Bisakah kita menjadi objektif dalam mengkritisi diri kita sendiri?

Seberapa sering kita memandang etnis yang berbeda sebagai pendatang yang tidak memiliki hak di tanah ini? Seberapa sering kita mengedepankan perbedaan ras, agama serta pandangan politik kita saat dihadapkan pada pilihan dan persaingan?

Dan disaat objektivitas kita berlaku relatif, semoga kita masih sempat mengingat bahwa bumi ini memerlukan banyak empati dan itu dapat dimulai dari diri kita sendiri.

Tabik

***

8 thoughts on “Rohingya: Disaat Kita Tengah Bersama-sama menjadi Penonton Tragedi Kemanusiaan

  1. Terima kasih telah bercerita tentang sejarah Rohingya.

    Klo boleh saya mengajukan pertanyaan.

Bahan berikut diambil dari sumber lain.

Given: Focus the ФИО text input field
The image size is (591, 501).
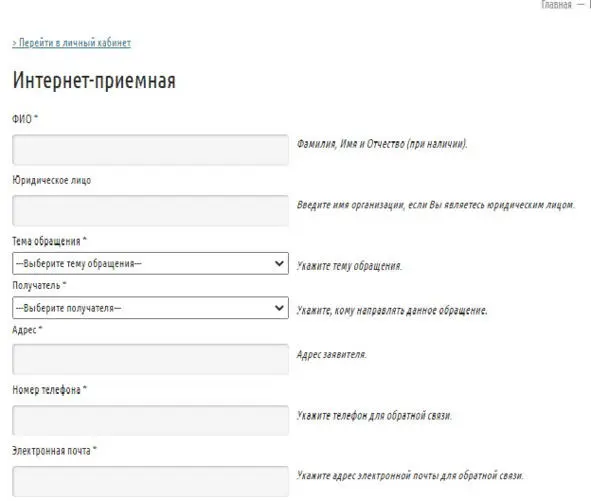Looking at the screenshot, I should coord(150,150).
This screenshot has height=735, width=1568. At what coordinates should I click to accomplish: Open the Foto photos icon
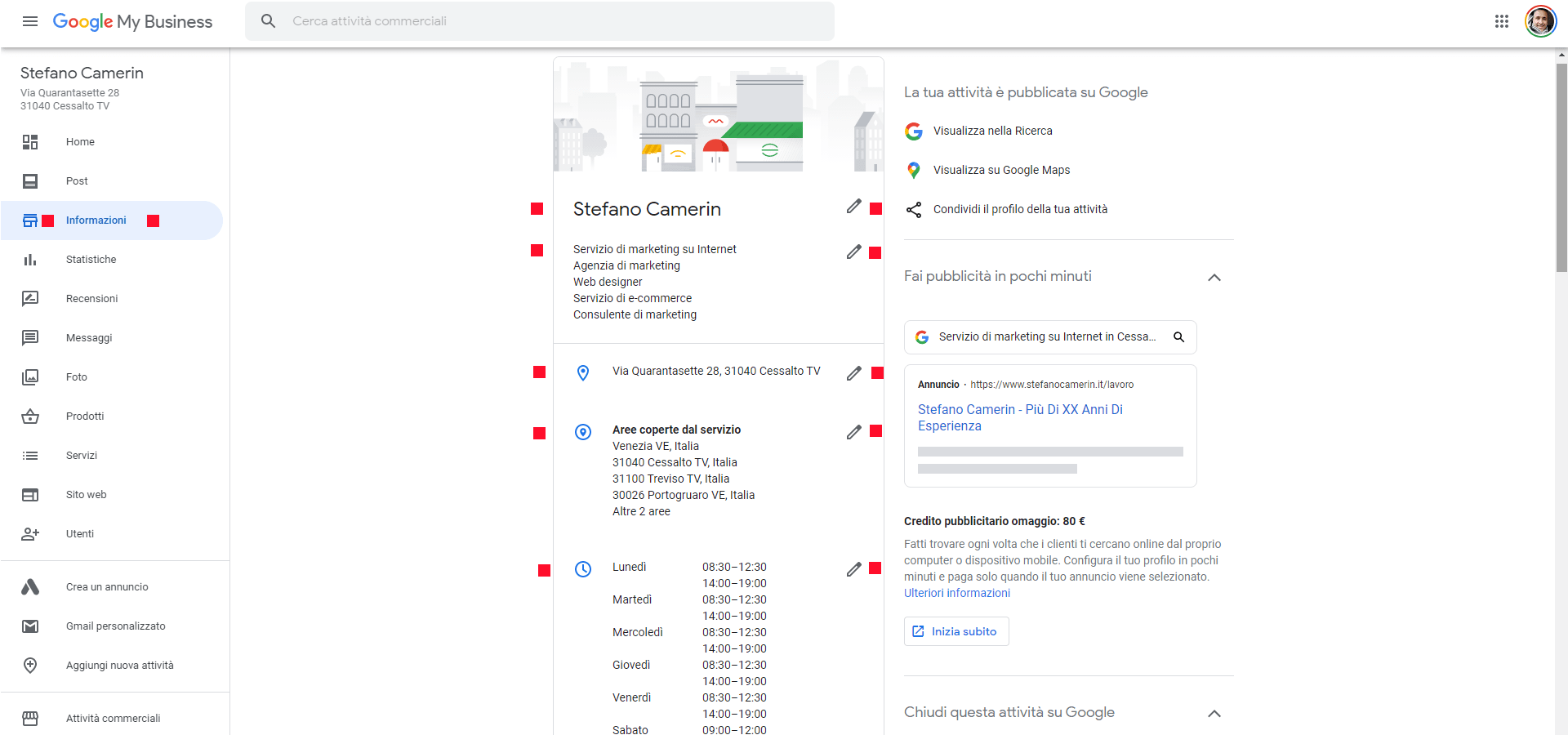(x=30, y=376)
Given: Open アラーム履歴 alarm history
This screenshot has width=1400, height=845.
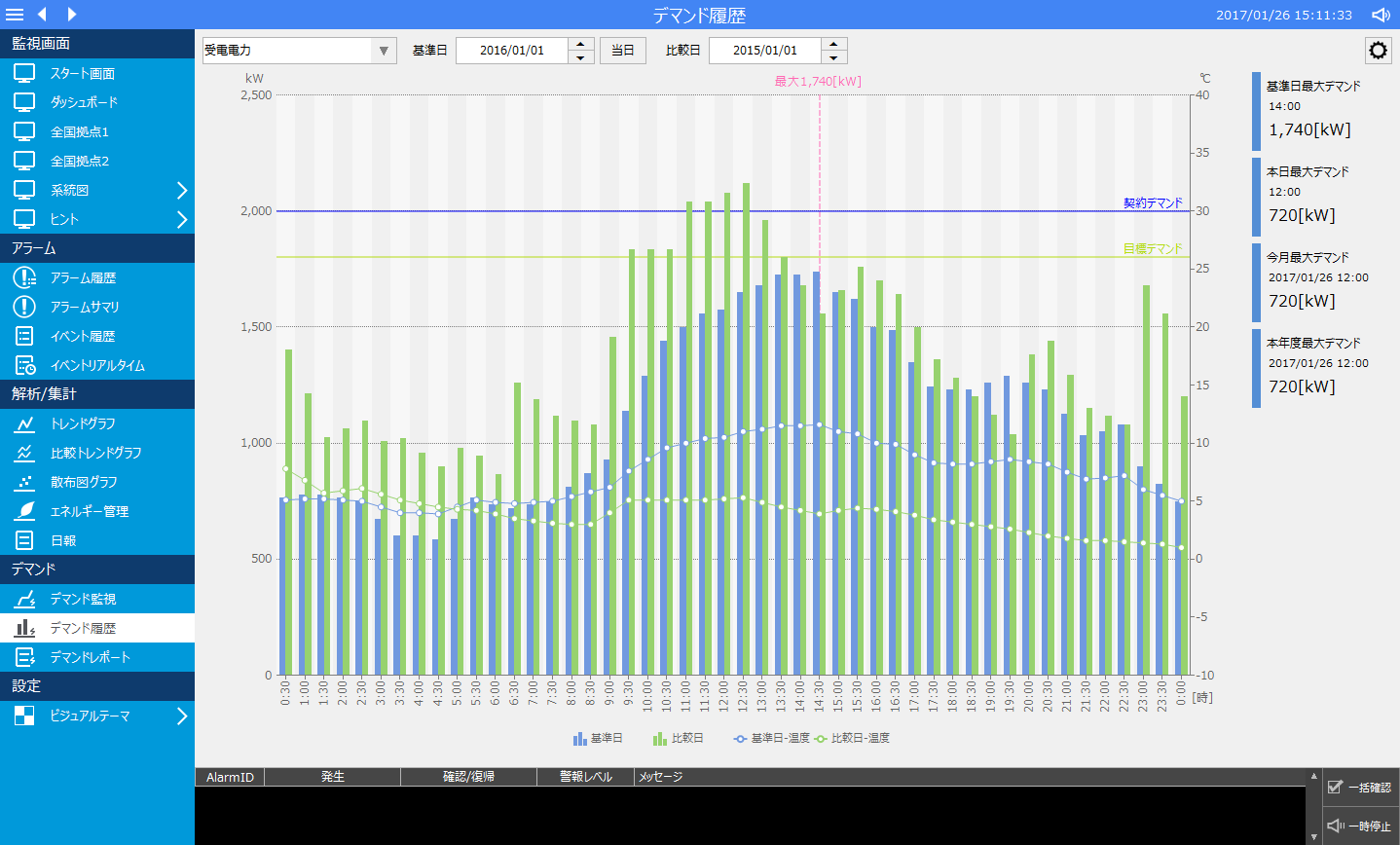Looking at the screenshot, I should (x=83, y=277).
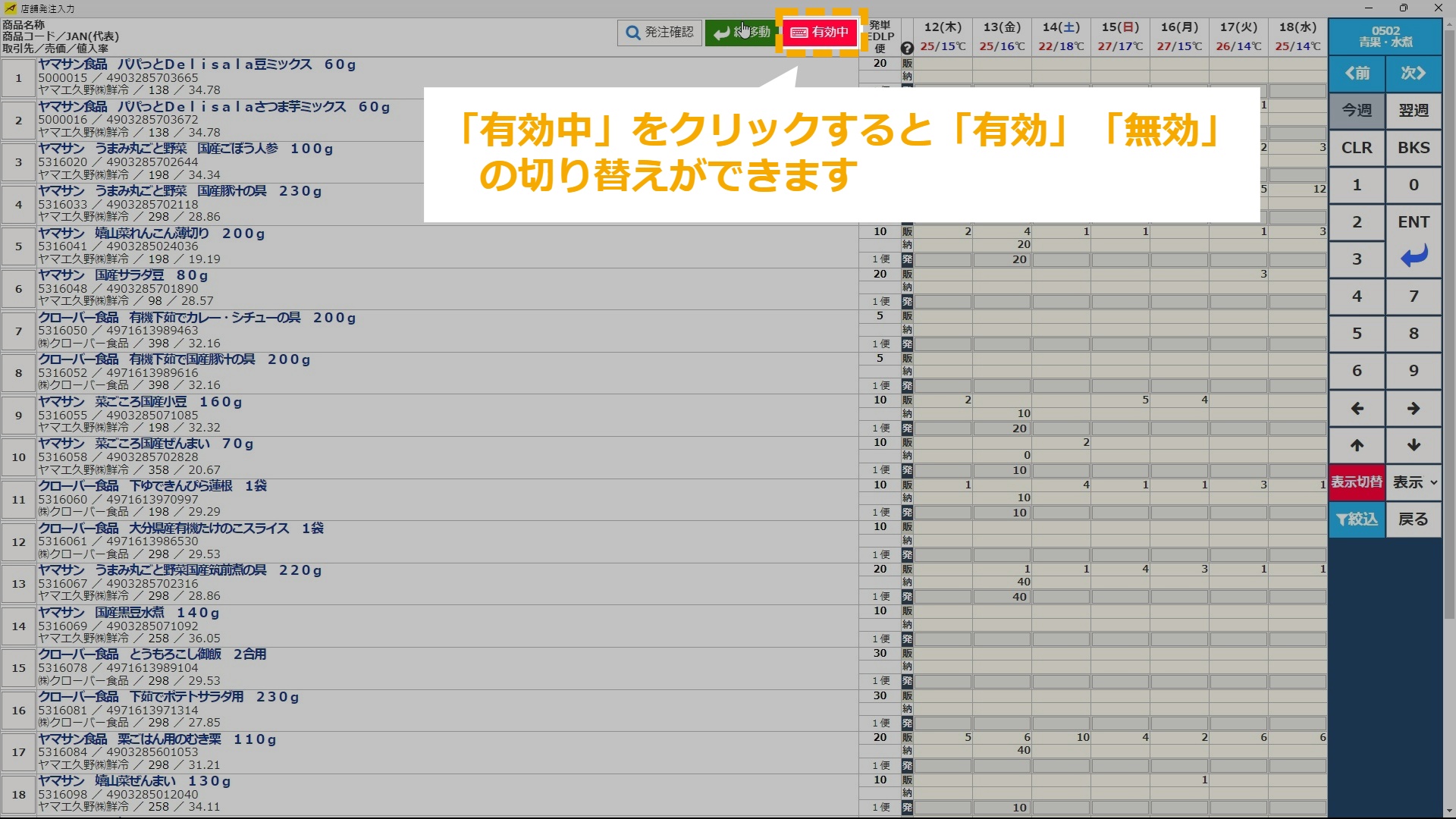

Jika Kak Husni diberi kesempatan untuk mengambil keputusan, apakah Kak Husni menerima Mereka di Indonesia?

    Like

    1. Adalah tanggung jawab kita sebagai manusia dan mahluk sosial untuk membantu siapa saja yang membutuhkan bantuan, apalagi pengungsi seperti etnis Rohingya. Tapi mekanisme untuk menampung pengungsi ini melalui instrumen negara dan harus dipikirkan elemen sustainability-nya, tidak sekadar bantuan kemanusiaan saja agar ada solusi jangka panjangnya.